Stored items:
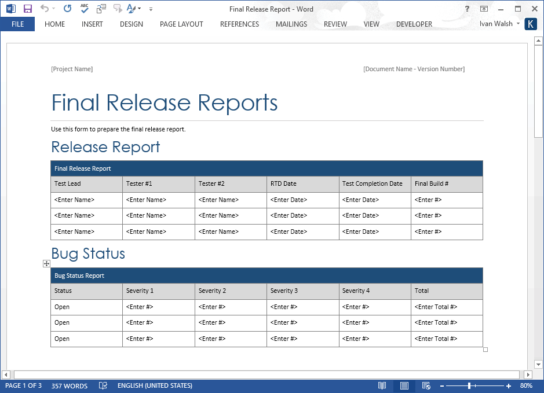Click the table move handle near Bug Status
The height and width of the screenshot is (393, 544).
[46, 263]
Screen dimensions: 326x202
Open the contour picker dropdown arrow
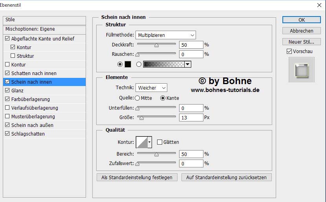pos(149,142)
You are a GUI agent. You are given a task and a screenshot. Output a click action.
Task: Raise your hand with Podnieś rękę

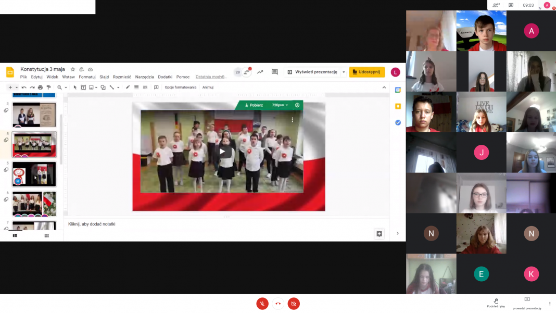(x=496, y=301)
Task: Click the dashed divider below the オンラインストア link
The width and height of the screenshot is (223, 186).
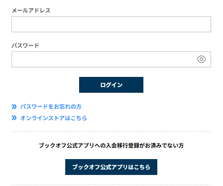Action: tap(111, 131)

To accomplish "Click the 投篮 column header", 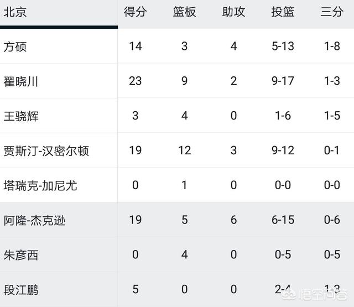I will pyautogui.click(x=283, y=12).
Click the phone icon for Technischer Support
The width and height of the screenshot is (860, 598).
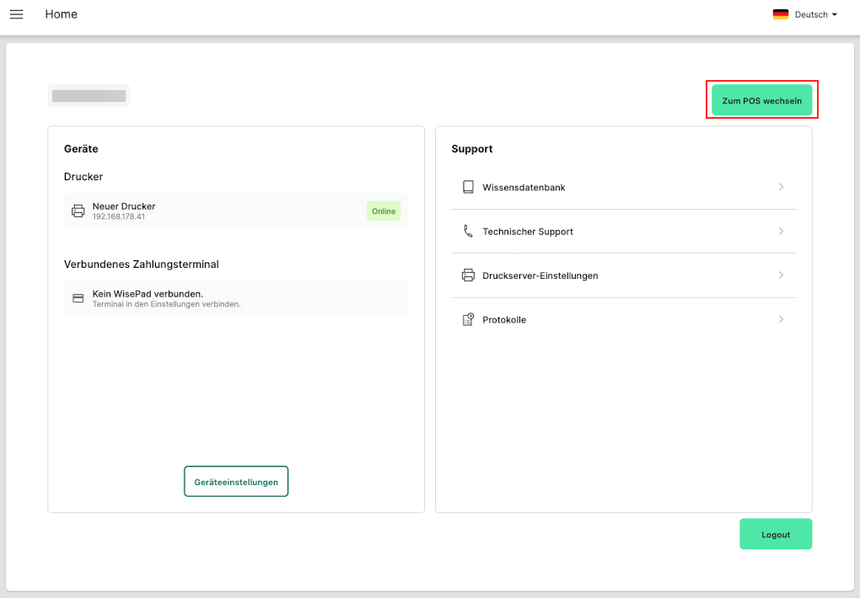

■ YOUR GOAL
Reproduce exactly, and only, the lines that begin at the one containing "Click the phone icon for Technischer Support" and end with the final line of the data, both included, while omitting every picture.

■ ANSWER TO THIS PROBLEM
Click the phone icon for Technischer Support
The width and height of the screenshot is (860, 598).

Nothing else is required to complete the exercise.